"""

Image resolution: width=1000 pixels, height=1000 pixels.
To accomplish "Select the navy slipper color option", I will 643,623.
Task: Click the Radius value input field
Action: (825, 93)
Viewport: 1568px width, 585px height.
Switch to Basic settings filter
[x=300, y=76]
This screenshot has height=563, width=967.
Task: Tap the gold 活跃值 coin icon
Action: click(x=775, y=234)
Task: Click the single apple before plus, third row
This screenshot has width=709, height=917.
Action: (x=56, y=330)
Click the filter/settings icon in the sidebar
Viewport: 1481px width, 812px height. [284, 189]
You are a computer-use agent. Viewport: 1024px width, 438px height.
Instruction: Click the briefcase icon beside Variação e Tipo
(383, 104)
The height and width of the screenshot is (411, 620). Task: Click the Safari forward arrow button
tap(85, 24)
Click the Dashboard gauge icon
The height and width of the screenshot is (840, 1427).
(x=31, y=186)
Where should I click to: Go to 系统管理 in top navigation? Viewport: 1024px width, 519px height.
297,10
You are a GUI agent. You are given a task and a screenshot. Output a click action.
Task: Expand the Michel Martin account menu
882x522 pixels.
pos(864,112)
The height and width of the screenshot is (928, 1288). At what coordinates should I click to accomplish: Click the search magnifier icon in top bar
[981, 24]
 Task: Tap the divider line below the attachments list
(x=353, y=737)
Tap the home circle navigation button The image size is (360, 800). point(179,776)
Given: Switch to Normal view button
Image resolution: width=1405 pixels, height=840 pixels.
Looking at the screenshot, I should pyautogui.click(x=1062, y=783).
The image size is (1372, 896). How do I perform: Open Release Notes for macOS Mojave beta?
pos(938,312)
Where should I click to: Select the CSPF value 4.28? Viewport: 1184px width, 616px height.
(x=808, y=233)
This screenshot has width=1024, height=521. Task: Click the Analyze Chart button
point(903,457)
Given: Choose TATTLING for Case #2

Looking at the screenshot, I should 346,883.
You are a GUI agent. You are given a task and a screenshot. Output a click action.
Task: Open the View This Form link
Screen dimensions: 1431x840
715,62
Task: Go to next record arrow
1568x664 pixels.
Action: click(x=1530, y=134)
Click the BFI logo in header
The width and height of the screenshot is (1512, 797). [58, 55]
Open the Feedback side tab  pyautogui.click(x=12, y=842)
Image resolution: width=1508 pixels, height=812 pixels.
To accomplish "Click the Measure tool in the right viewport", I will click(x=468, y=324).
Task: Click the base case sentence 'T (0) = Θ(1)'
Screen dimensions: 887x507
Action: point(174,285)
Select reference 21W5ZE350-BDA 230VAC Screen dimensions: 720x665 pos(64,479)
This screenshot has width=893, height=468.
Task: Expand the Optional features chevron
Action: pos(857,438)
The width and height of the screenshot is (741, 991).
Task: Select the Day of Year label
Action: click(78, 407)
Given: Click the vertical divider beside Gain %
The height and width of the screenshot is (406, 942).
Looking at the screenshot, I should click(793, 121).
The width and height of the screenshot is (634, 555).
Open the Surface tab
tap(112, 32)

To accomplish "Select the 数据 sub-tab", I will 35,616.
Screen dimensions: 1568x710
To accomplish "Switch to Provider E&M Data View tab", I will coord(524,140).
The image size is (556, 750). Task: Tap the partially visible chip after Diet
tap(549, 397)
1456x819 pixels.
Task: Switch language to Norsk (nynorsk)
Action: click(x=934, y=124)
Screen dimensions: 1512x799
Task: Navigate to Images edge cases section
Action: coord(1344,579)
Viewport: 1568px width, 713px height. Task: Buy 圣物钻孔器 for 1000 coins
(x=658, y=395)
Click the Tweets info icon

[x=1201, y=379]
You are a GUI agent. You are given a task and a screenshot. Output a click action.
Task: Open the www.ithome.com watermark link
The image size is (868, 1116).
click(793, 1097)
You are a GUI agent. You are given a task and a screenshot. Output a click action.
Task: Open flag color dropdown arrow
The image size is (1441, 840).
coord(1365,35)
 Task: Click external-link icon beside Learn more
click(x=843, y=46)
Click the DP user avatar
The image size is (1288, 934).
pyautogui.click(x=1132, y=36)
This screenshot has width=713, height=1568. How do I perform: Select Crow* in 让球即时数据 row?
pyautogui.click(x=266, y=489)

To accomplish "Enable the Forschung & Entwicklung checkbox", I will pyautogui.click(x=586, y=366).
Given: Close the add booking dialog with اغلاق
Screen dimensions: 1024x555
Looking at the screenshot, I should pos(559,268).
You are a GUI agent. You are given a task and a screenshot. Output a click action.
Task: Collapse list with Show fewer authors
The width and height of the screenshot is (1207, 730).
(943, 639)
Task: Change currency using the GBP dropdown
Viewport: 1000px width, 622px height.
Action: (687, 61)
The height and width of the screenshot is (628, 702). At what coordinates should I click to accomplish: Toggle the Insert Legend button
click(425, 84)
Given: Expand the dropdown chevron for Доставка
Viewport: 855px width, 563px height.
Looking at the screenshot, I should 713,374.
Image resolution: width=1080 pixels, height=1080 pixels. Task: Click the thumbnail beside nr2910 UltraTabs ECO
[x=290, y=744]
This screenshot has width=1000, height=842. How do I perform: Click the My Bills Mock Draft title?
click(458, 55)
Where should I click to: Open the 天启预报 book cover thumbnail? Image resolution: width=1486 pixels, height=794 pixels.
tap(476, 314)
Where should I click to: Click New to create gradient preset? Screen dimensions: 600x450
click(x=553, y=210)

"""

Problem details - Render the listing from the line with "This screenshot has width=1000, height=842." to the line with "tap(476, 314)" as a JSON list of strings, one string per line and blank lines left out.

Finished exercise -
[
  "This screenshot has width=1000, height=842. How do I perform: Click the My Bills Mock Draft title?",
  "click(458, 55)",
  "Where should I click to: Open the 天启预报 book cover thumbnail? Image resolution: width=1486 pixels, height=794 pixels.",
  "tap(476, 314)"
]